__Brief__.
The expected output is every entry, repeated word for word.
>>
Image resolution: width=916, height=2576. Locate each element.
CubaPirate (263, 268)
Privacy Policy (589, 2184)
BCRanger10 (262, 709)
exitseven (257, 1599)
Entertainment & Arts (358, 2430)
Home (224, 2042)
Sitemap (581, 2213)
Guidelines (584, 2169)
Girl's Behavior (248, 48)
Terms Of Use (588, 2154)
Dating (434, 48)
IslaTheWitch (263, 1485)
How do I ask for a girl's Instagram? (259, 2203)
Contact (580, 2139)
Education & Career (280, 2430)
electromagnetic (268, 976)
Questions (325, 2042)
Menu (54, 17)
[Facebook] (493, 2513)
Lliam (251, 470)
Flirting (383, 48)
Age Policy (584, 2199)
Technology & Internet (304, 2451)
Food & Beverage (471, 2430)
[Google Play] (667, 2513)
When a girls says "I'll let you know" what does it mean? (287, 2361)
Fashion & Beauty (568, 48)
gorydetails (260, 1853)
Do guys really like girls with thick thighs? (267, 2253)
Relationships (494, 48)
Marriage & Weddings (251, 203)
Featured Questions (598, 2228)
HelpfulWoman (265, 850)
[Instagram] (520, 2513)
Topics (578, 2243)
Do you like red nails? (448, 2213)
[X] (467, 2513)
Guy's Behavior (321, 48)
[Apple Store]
<<
__The completed task__.
Image resolution: width=916, height=2576. Locate each element.
CubaPirate (263, 268)
Privacy Policy (589, 2184)
BCRanger10 (262, 709)
exitseven (257, 1599)
Entertainment & Arts (358, 2430)
Home (224, 2042)
Sitemap (581, 2213)
Guidelines (584, 2169)
Girl's Behavior (248, 48)
Terms Of Use (588, 2154)
Dating (434, 48)
IslaTheWitch (263, 1485)
How do I ask for a girl's Instagram? (259, 2203)
Contact (580, 2139)
Education & Career (280, 2430)
electromagnetic (268, 976)
Questions (325, 2042)
Menu (54, 17)
[Facebook] (493, 2513)
Lliam (251, 470)
Flirting (383, 48)
Age Policy (584, 2199)
Technology & Internet (304, 2451)
Food & Beverage (471, 2430)
[Google Play] (667, 2513)
When a girls says "I'll let you know" what does it mean? (287, 2361)
Fashion & Beauty (568, 48)
gorydetails (260, 1853)
Do guys really like girls with thick thighs? (267, 2253)
Relationships (494, 48)
Marriage & Weddings (251, 203)
Featured Questions (598, 2228)
HelpfulWoman (265, 850)
[Instagram] (520, 2513)
Topics (578, 2243)
Do you like red nails? (448, 2213)
[X] (467, 2513)
Guy's Behavior (321, 48)
[Apple Store]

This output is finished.